Teruel fez o melhor que pôde, orientado pela libélula, que era bastante precisa em suas instruções, ainda que entremeadas de gemidos de dor. Parecia um tanto envergonhado por não poder contê-los, a dor devia ser muito forte mesmo...

“Melhor, não posso fazer...”

“Vai ter de servir. Agora, se você não se importa, vai me ajudar a sair da trilha. Quer dizer, encontrar um lugar seguro em que eu possa ficar até que me sare a asa...”

“Não posso carregá-lo. Você é muito pesado.”

“Ora, não se avexe com isso, meu amiguinho...” disse Hermann. “Eu tenho seis patas, sabia? Só me ajude a dobrar as asas e caminharemos até um lugar em que não chova nem o sol me torre e em que tampouco eu possa ser atacado por vespas, formigas, cupins ou outros bichos mal-intencionados...”

Com bastante esforço, Teruel ajudou a libélula a encontrar abrigo sob uma rocha inclinada e foi reunindo um monte de pedaços de caules de papoula, galhinhos, painas e folhas semi-apodrecidas, que amontoou cuidadosamente, até ocultar o longo corpo de seu novo amigo. Depois reuniu umas quantas metades de caroços de papoulas que se haviam partido ao estourar para liberar as sementes e as encheu com restos de orvalho e gotas de condensação, colocando-os ao seu alcance. Aí perguntou a Hermann se ele precisava de mais alguma coisa.

“Por hoje não, obrigado, não estou com fome. Mas me prometa que virá me ver todos os dias, renovar minha água e me trazer algumas larvas de mosquito ou mesmo mosquitinhos tenros, recém saídos da casca... ou algumas moscas-das-frutas. Drosophila melanogaster, você sabe...”

Teruel nunca tinha ouvido falar em drosófilas, mas sabia o que eram mosquinhas e mosquitinhos e assumiu o compromisso. De volta a casa, bem mais cedo que de costume, encontrou a porta da toca trancada, uma coisa bastante incomum. Bateu duas, três vezes e, finalmente, apareceu um dos oito olhos azuis e brilhantes de Miraflores.

“Espere um pouco, Teruel, estou ocupada agora. Vá dar um passeio.”

“Mas como?” – quis saber o duende. “Você nunca me fechou a porta antes...”

“Barañano está aqui e precisamos ter uma conversa em particular. Volte daqui a meia hora, por favor...”

E a abertura fechou-se com um som definitivo. Teruel, cujo encontro com o Comandante-de-Esquadrilha o havia distraído, recordou-se subitamente de todas as coisas que o haviam deixado tão confuso anteriormente, sentindo que uma onda de sangue lhe subia à cabeça:

“Pois vou embora, então! Não preciso mesmo de você!...”

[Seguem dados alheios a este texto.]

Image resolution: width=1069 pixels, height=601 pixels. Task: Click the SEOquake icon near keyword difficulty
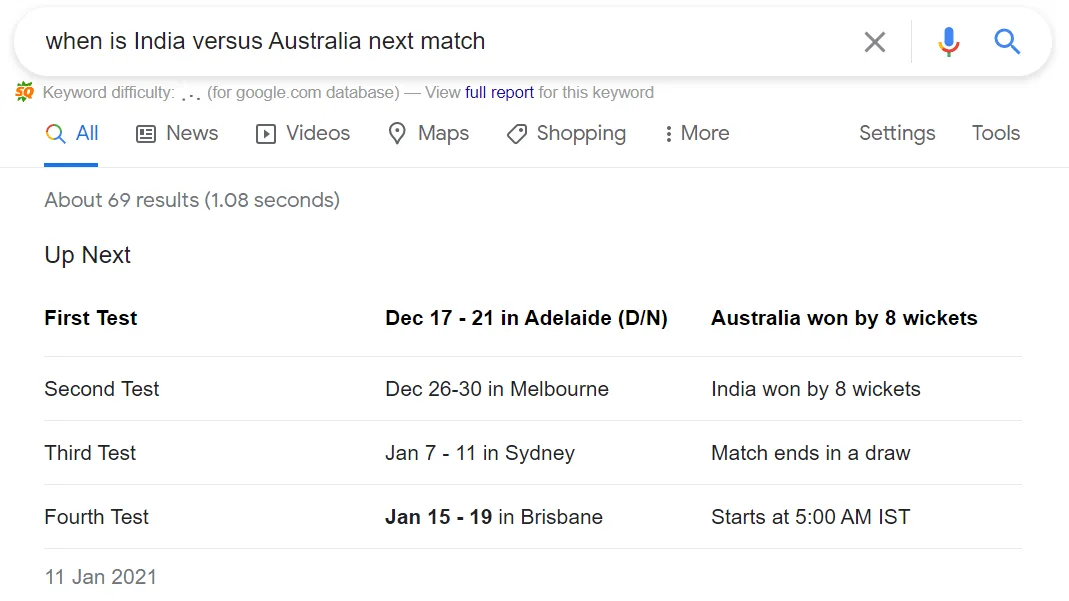[25, 93]
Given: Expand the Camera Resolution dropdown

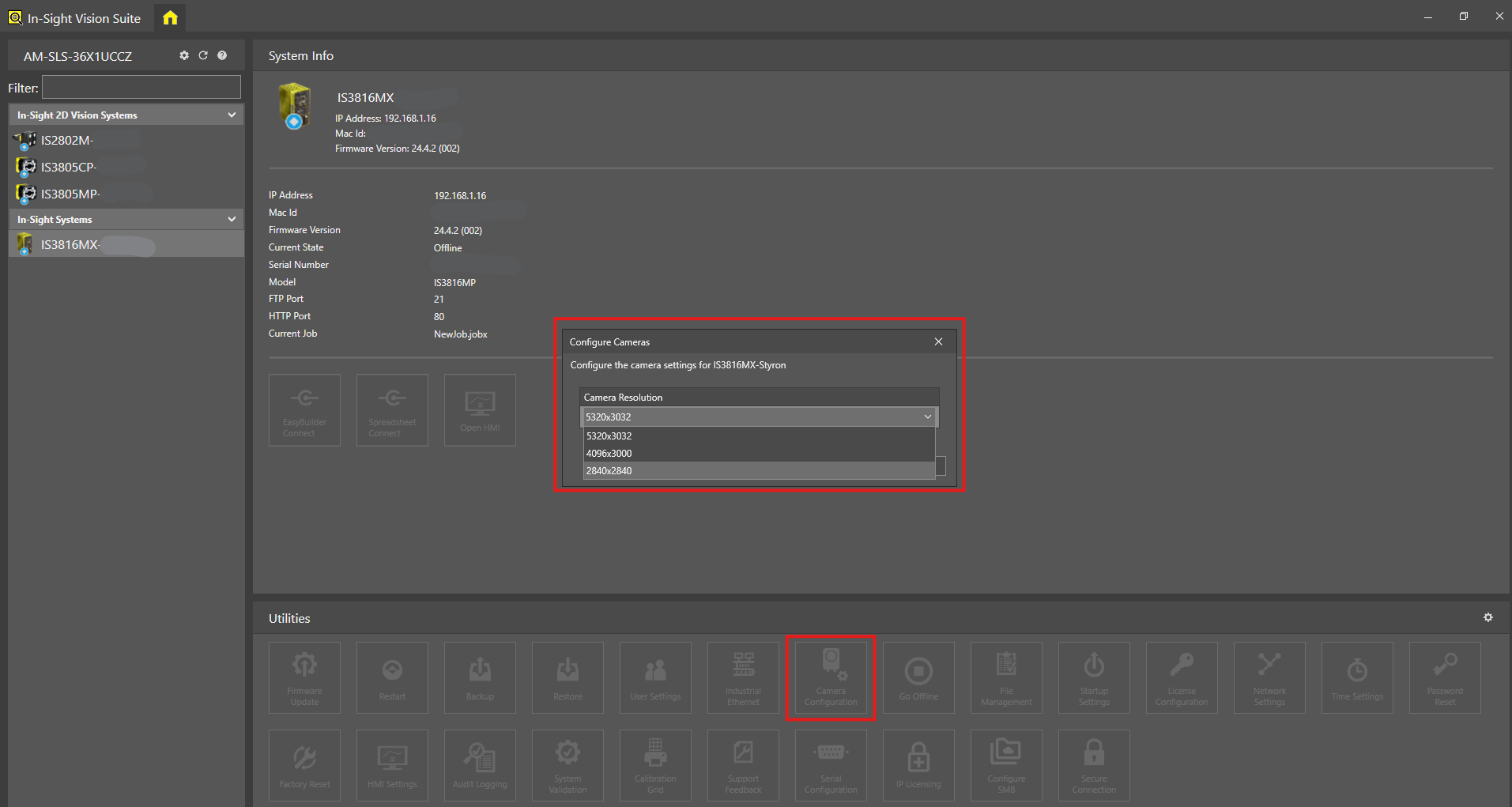Looking at the screenshot, I should pos(927,417).
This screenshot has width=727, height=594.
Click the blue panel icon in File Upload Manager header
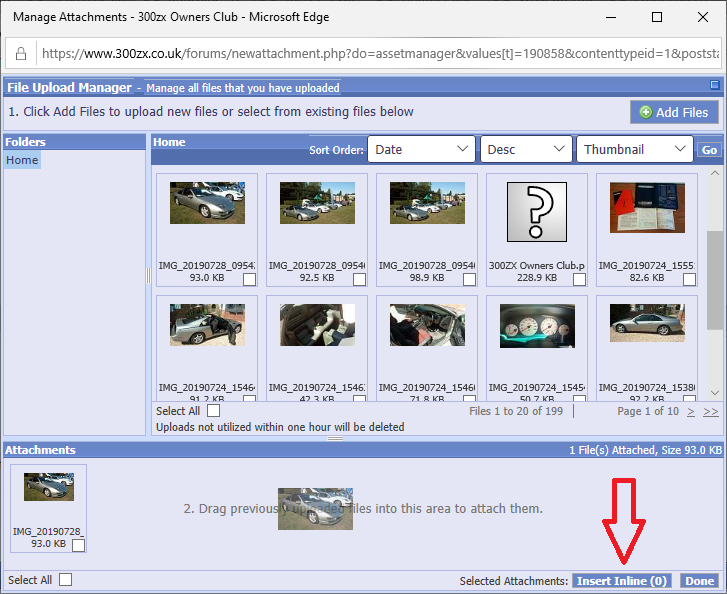[714, 86]
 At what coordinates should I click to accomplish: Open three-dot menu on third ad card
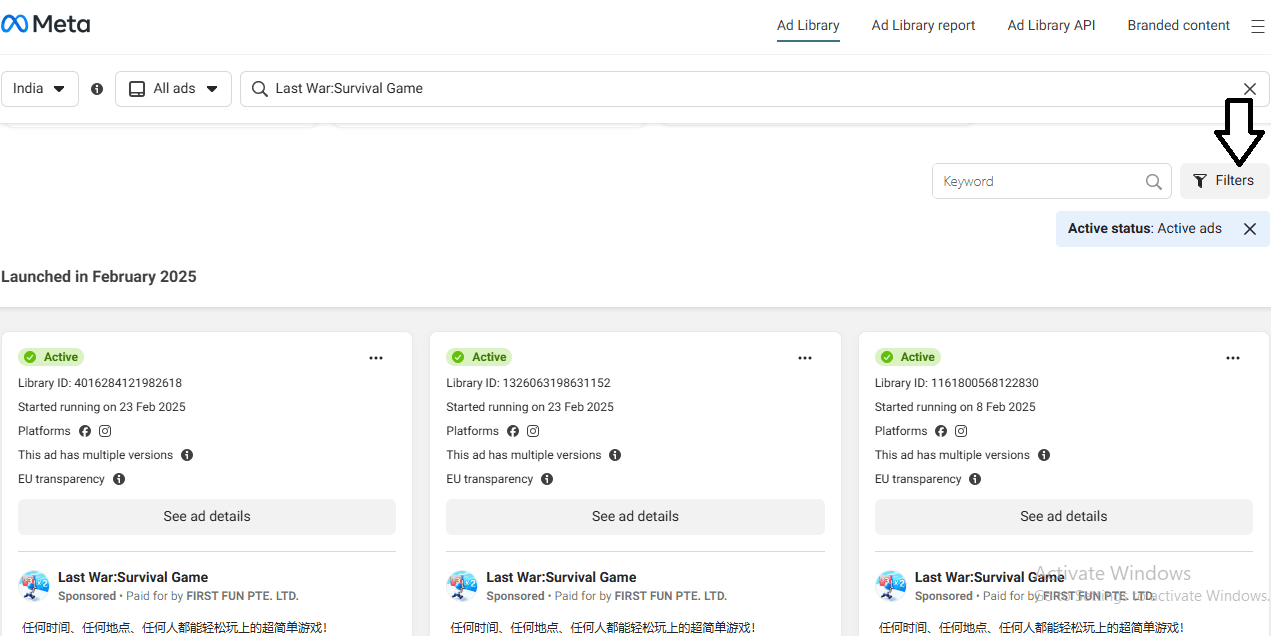(x=1233, y=358)
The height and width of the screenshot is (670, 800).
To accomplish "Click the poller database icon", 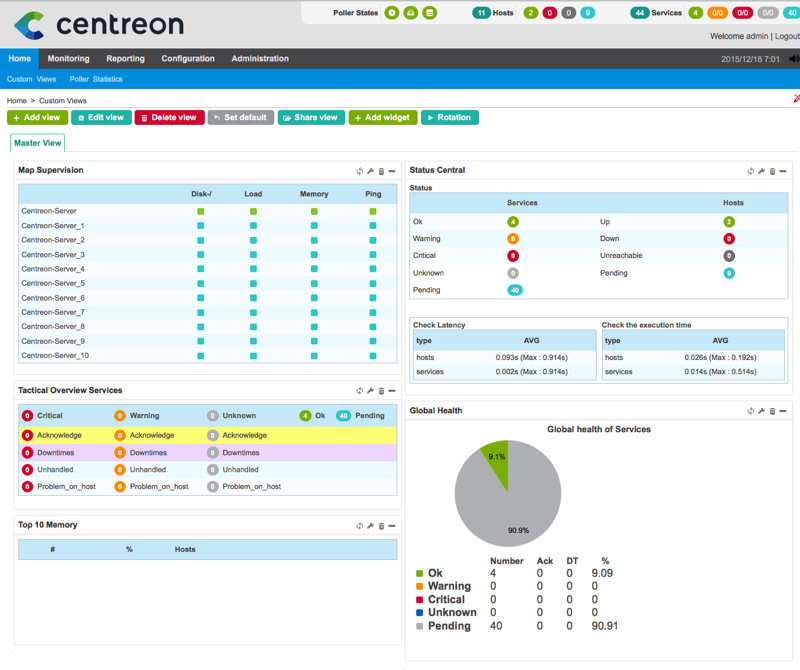I will pos(429,13).
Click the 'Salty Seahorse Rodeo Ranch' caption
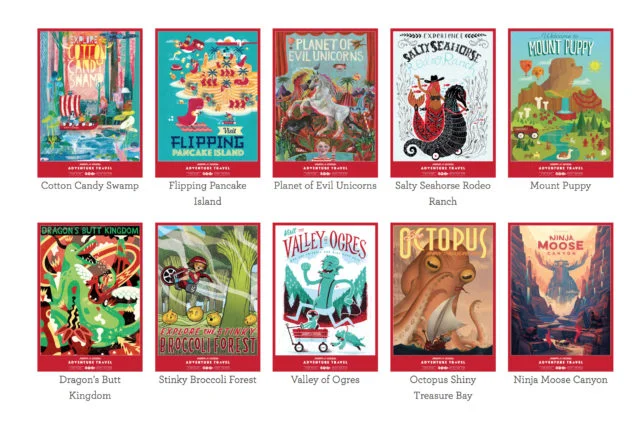This screenshot has width=640, height=426. click(x=443, y=193)
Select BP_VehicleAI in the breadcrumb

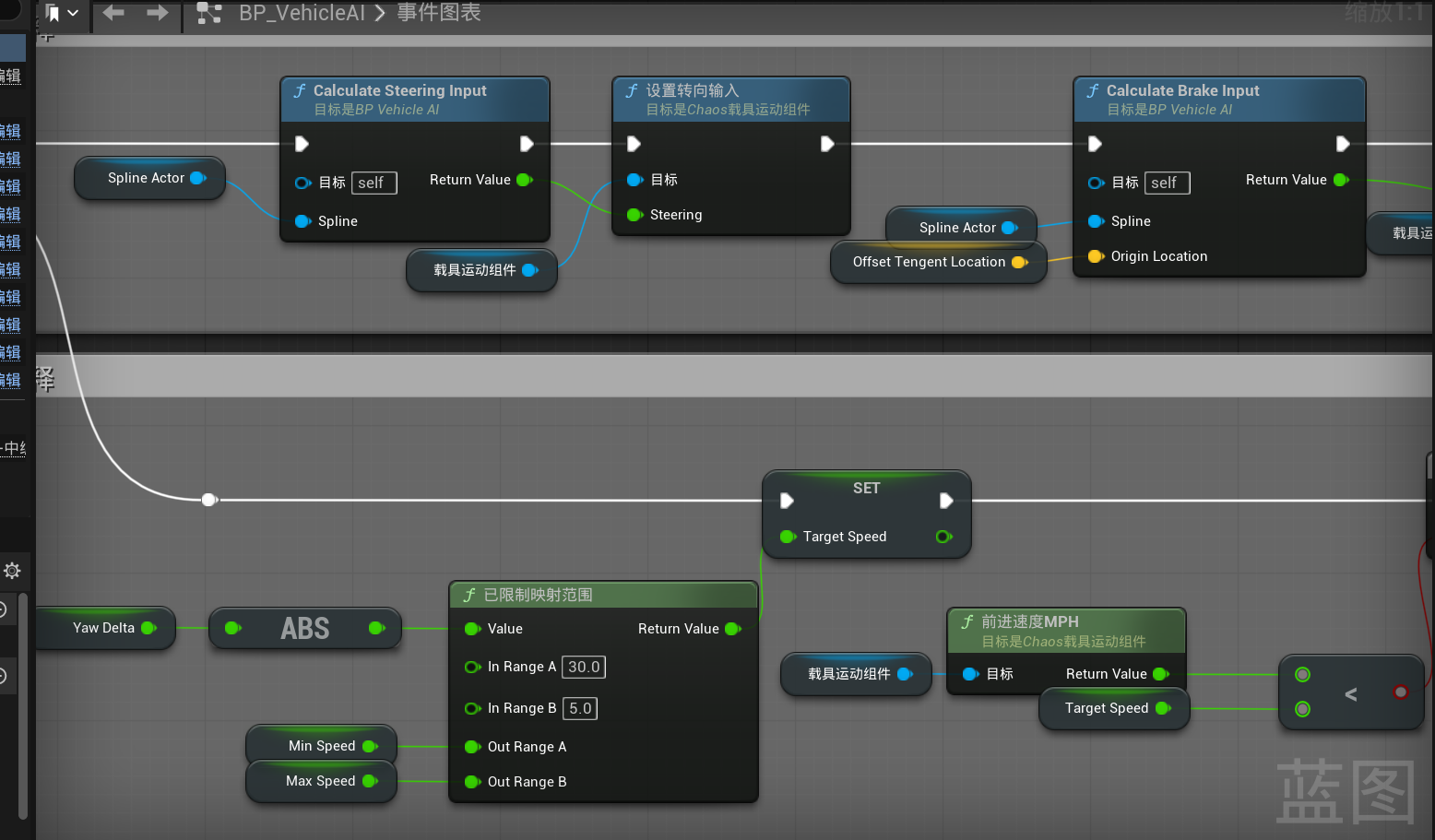pos(302,14)
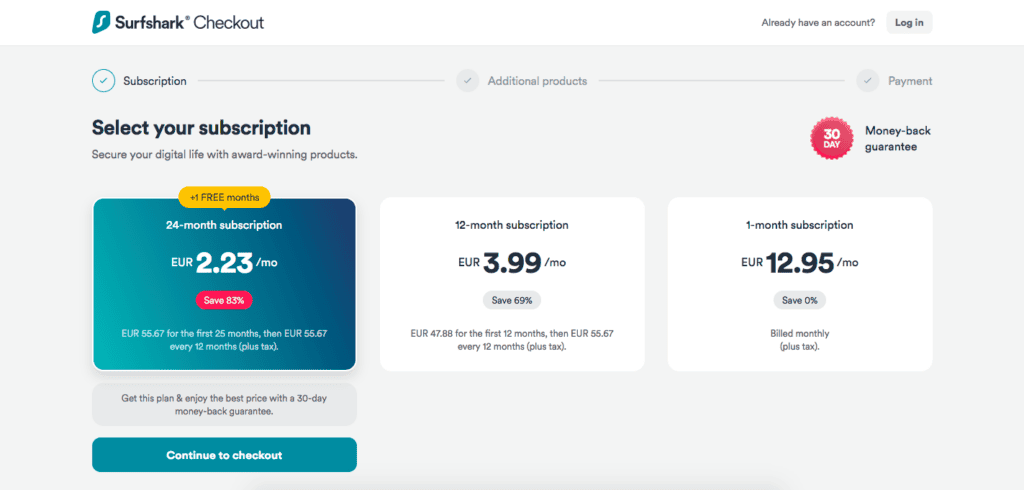Click the Save 0% badge
The image size is (1024, 490).
[799, 300]
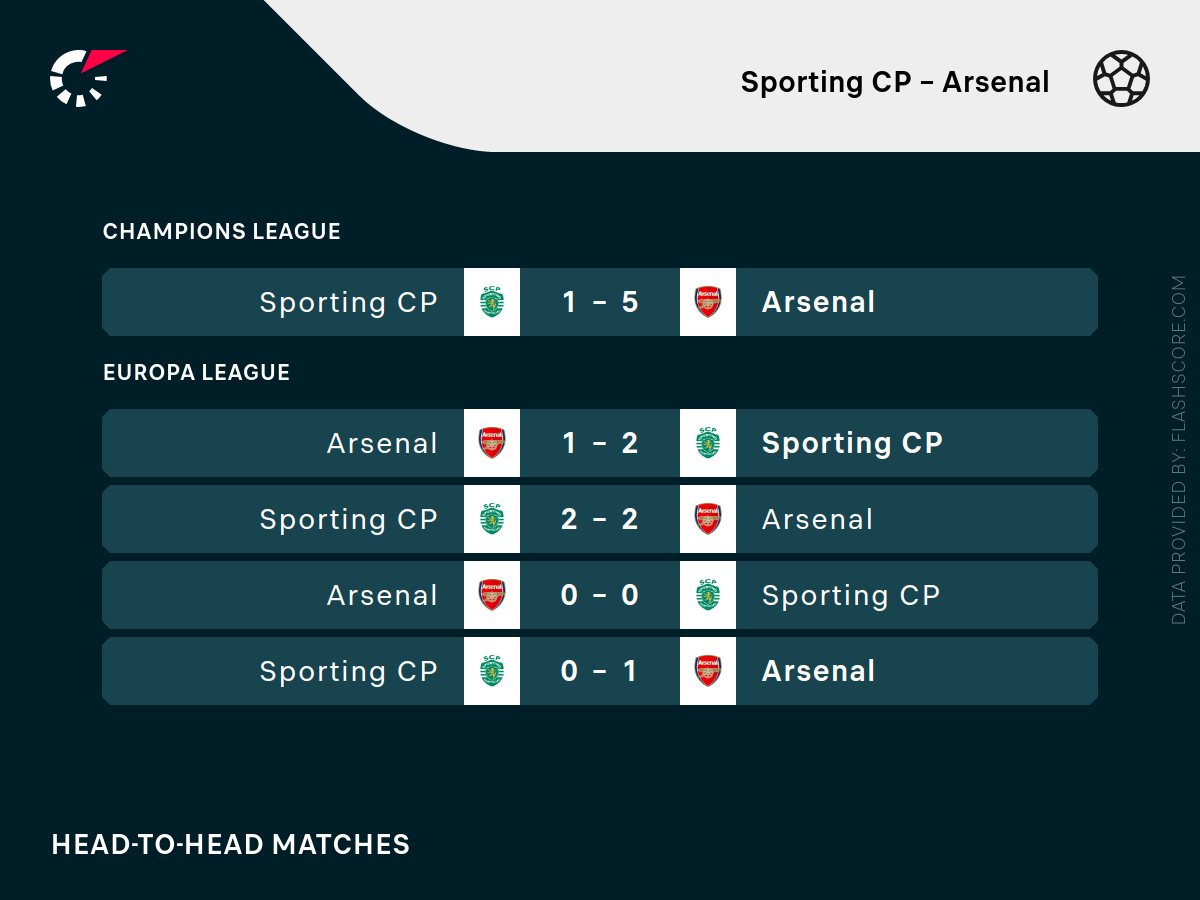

E correu de volta, até retornar ao ponto em que deixara Hermann. O Comandante-de-Esquadrilha Von Libelle abriu um de seus olhos magníficos e indagou:

“Por que voltou tão depressa? Só o aguardava amanhã...”

“Achei que ainda podia precisar de ajuda... Ou que estivesse com fome...” – falou Teruel, na falta de coisa melhor para dizer.

“Na verdade, não, até me apareceu uma lesma deliciosa...”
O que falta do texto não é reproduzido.